REQUIREMENT » Reproduce each of the following rows verbatim, in the order given.
Begin
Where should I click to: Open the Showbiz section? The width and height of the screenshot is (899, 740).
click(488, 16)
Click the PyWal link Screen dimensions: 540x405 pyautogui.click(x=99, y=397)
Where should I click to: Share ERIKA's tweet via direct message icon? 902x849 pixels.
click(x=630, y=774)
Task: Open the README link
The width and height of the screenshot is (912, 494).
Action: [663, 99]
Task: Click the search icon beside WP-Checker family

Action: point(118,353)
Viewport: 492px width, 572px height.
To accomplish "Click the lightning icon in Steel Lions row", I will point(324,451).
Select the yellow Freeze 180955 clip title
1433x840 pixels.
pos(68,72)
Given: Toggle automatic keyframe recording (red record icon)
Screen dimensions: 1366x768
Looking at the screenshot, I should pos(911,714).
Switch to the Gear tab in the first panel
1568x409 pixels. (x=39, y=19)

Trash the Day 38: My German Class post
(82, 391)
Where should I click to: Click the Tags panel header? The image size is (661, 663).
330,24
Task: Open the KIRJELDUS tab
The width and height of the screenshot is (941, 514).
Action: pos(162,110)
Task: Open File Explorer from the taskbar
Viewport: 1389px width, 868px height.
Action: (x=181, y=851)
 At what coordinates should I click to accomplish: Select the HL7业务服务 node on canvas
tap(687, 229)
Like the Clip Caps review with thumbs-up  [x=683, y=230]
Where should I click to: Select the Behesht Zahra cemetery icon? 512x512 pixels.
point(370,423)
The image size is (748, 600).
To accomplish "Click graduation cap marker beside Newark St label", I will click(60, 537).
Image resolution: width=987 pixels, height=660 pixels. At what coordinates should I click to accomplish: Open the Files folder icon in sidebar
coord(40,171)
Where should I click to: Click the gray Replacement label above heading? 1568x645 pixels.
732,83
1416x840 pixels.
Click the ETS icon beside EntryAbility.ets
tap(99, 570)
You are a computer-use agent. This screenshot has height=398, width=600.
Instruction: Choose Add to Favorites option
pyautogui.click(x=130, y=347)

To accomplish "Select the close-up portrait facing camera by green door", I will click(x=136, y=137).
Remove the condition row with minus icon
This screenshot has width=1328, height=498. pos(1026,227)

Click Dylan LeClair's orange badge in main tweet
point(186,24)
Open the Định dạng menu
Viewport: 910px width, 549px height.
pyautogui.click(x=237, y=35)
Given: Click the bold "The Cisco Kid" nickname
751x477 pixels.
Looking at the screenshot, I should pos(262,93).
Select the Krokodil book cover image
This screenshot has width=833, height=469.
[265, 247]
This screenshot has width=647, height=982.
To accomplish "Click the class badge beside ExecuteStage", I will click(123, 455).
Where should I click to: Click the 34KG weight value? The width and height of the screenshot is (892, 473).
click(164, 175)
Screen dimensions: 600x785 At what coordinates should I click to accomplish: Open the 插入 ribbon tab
End
COMPLETED EXERCISE »
Where should I click to: Open the Showbiz section? The width and height of the screenshot is (899, 740).
click(488, 16)
Click the PyWal link Screen dimensions: 540x405 pyautogui.click(x=99, y=397)
Where should I click to: Share ERIKA's tweet via direct message icon? 902x849 pixels.
click(x=630, y=774)
Task: Open the README link
The width and height of the screenshot is (912, 494).
Action: [663, 99]
Task: Click the search icon beside WP-Checker family

Action: point(118,353)
Viewport: 492px width, 572px height.
To accomplish "Click the lightning icon in Steel Lions row", I will point(324,451).
Select the yellow Freeze 180955 clip title
1433x840 pixels.
pos(68,72)
Given: Toggle automatic keyframe recording (red record icon)
Screen dimensions: 1366x768
Looking at the screenshot, I should pos(911,714).
Switch to the Gear tab in the first panel
1568x409 pixels. (x=39, y=19)

Trash the Day 38: My German Class post
(82, 391)
Where should I click to: Click the Tags panel header? The image size is (661, 663).
330,24
Task: Open the KIRJELDUS tab
The width and height of the screenshot is (941, 514).
Action: pos(162,110)
Task: Open File Explorer from the taskbar
Viewport: 1389px width, 868px height.
Action: (x=181, y=851)
 At what coordinates should I click to accomplish: Select the HL7业务服务 node on canvas
tap(687, 229)
Like the Clip Caps review with thumbs-up  [x=683, y=230]
Where should I click to: Select the Behesht Zahra cemetery icon? 512x512 pixels.
point(370,423)
The image size is (748, 600).
To accomplish "Click graduation cap marker beside Newark St label", I will click(60, 537).
Image resolution: width=987 pixels, height=660 pixels. At what coordinates should I click to accomplish: Open the Files folder icon in sidebar
coord(40,171)
Where should I click to: Click the gray Replacement label above heading? 1568x645 pixels.
732,83
1416x840 pixels.
Click the ETS icon beside EntryAbility.ets
tap(99, 570)
You are a computer-use agent. This screenshot has height=398, width=600.
Instruction: Choose Add to Favorites option
pyautogui.click(x=130, y=347)

To accomplish "Select the close-up portrait facing camera by green door", I will click(x=136, y=137).
Remove the condition row with minus icon
This screenshot has width=1328, height=498. pos(1026,227)

Click Dylan LeClair's orange badge in main tweet
point(186,24)
Open the Định dạng menu
Viewport: 910px width, 549px height.
pyautogui.click(x=237, y=35)
Given: Click the bold "The Cisco Kid" nickname
751x477 pixels.
Looking at the screenshot, I should pos(262,93).
Select the Krokodil book cover image
This screenshot has width=833, height=469.
[265, 247]
This screenshot has width=647, height=982.
To accomplish "Click the class badge beside ExecuteStage", I will click(123, 455).
Where should I click to: Click the 34KG weight value? The width and height of the screenshot is (892, 473).
click(164, 175)
Screen dimensions: 600x785 At what coordinates should I click to accomplish: Open the 插入 ribbon tab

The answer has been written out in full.